• [What the task asks]: Scan the data below for the string "logo". Show every line where it turns up.

• [Records]:
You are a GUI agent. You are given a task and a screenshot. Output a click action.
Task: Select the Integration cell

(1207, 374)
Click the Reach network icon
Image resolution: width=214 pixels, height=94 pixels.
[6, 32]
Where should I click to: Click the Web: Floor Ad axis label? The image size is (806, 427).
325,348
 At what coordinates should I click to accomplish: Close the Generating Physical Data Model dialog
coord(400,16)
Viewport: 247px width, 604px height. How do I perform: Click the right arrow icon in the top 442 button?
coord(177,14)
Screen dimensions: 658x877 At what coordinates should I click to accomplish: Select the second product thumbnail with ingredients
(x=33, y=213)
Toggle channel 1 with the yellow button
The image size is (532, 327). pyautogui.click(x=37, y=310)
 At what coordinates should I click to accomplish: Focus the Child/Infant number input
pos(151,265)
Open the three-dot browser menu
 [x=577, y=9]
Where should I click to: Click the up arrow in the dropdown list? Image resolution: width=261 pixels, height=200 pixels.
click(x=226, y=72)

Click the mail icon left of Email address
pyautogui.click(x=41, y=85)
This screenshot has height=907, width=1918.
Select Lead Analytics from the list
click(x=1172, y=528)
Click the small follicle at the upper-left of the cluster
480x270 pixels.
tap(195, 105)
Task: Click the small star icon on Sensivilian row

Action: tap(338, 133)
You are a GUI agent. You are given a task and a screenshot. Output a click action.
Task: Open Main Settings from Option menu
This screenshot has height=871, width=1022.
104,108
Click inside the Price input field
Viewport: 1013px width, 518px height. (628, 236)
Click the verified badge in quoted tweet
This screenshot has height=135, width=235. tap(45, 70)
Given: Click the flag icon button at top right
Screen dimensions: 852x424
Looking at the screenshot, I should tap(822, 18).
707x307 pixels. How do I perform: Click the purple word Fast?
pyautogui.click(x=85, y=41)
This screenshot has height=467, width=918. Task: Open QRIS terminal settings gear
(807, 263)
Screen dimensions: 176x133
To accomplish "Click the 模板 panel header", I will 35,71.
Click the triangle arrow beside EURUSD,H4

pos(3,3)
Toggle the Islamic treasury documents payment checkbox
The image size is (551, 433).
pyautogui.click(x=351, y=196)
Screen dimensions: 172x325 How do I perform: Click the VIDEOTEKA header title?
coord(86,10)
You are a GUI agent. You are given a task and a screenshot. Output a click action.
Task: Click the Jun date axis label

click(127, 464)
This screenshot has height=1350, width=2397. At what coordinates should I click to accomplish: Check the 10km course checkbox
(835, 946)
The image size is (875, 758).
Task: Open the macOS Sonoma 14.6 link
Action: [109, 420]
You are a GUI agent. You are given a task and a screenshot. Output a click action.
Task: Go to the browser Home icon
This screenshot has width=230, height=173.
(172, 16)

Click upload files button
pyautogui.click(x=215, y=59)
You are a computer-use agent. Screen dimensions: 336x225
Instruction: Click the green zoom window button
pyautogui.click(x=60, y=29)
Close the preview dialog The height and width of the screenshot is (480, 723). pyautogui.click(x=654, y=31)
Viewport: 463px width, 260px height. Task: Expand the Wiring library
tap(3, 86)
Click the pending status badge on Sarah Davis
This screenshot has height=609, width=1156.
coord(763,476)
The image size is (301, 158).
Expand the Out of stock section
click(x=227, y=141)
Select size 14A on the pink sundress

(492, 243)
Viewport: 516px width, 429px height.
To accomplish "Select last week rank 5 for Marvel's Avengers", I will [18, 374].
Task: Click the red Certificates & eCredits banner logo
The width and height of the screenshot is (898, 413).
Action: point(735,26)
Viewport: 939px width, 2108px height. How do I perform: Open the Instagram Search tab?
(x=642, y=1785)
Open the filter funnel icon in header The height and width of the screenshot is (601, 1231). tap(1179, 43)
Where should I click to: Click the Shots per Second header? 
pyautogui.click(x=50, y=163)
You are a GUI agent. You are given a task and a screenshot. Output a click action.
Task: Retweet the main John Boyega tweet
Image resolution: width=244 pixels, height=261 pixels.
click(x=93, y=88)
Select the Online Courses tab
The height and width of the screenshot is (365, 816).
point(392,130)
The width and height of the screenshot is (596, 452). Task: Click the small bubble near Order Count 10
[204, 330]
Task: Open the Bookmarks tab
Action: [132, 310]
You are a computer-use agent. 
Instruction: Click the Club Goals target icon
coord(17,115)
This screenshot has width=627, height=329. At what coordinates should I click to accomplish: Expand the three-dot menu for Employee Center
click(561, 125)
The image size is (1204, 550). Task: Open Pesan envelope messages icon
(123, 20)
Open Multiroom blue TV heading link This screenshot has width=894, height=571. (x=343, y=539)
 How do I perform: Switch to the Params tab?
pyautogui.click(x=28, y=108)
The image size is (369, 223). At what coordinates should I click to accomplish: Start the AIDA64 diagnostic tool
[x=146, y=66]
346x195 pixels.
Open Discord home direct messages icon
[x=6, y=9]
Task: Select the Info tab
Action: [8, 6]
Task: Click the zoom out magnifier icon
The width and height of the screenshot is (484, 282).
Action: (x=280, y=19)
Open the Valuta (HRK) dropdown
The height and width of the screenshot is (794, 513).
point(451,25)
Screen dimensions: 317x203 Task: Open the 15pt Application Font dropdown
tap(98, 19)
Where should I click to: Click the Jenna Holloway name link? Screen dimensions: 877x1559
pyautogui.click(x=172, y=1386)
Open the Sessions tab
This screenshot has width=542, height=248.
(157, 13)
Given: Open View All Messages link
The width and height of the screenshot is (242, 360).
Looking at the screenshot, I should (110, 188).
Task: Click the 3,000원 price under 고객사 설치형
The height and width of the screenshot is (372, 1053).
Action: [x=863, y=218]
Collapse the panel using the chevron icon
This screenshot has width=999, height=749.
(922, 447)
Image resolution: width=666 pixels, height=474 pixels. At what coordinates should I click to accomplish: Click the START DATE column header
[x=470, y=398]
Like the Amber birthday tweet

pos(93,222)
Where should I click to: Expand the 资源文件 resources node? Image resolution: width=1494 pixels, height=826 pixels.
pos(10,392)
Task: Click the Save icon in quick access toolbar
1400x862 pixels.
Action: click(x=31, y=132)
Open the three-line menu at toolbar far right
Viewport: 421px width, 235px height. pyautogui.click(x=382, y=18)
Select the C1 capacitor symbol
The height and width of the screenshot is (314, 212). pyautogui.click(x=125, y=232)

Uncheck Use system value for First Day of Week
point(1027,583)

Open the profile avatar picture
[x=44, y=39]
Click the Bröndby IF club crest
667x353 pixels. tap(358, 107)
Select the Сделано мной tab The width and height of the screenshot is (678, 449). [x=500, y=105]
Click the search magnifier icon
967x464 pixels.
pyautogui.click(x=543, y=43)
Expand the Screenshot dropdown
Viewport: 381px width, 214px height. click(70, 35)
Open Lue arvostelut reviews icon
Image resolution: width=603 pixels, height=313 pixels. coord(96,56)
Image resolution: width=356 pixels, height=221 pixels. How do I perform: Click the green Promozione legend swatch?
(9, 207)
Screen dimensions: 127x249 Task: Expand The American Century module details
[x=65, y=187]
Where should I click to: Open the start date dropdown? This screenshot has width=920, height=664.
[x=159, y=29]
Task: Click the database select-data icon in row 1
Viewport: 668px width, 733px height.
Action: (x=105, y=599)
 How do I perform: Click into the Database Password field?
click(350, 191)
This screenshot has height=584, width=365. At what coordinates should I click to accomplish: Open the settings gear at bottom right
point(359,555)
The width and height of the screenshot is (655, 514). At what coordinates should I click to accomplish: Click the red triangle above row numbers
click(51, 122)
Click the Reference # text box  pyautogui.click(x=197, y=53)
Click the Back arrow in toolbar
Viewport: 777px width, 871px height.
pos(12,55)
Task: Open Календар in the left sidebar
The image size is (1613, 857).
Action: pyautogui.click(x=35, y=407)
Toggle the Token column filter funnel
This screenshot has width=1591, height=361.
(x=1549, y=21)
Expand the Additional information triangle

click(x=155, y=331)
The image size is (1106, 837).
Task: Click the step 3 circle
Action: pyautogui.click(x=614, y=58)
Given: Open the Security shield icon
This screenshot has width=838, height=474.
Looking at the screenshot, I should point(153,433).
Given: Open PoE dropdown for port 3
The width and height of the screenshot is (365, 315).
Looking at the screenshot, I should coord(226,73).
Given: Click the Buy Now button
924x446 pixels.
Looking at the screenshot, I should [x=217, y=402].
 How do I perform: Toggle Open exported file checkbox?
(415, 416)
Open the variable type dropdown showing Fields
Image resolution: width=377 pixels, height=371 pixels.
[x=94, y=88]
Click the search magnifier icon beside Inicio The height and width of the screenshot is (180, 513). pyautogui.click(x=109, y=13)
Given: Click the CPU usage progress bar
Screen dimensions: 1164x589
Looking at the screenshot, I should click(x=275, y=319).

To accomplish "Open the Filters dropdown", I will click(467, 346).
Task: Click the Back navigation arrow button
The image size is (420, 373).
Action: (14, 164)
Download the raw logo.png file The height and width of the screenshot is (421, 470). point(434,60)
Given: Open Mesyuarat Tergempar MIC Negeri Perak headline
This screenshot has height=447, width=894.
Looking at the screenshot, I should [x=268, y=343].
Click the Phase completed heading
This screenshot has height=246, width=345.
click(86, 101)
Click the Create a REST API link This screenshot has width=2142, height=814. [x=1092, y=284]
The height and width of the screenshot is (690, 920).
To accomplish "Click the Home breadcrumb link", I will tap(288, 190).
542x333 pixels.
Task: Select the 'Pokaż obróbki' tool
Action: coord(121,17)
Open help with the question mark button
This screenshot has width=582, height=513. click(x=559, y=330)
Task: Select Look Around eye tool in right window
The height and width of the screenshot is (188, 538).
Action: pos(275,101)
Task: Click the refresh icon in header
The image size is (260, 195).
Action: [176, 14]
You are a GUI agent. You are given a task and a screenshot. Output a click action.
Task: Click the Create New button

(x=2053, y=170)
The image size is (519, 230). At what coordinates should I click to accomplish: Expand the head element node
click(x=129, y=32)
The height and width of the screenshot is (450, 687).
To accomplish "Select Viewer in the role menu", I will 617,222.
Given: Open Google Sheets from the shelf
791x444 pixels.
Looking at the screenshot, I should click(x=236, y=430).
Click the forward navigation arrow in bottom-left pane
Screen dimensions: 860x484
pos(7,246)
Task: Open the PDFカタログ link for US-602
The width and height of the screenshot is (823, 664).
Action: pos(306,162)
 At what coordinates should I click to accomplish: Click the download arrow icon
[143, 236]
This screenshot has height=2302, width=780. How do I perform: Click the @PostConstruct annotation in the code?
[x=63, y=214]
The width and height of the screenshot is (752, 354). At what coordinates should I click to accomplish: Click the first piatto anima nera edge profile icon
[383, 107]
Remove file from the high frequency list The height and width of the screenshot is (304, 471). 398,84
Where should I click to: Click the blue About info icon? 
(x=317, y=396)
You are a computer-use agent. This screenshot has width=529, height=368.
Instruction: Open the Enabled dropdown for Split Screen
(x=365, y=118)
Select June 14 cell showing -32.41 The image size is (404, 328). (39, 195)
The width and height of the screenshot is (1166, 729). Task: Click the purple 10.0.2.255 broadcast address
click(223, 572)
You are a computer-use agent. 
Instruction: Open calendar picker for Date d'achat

• [Task result]:
Task: Click the red Certificates & eCredits banner logo
Download the raw logo.png file The height and width of the screenshot is (421, 470). point(434,60)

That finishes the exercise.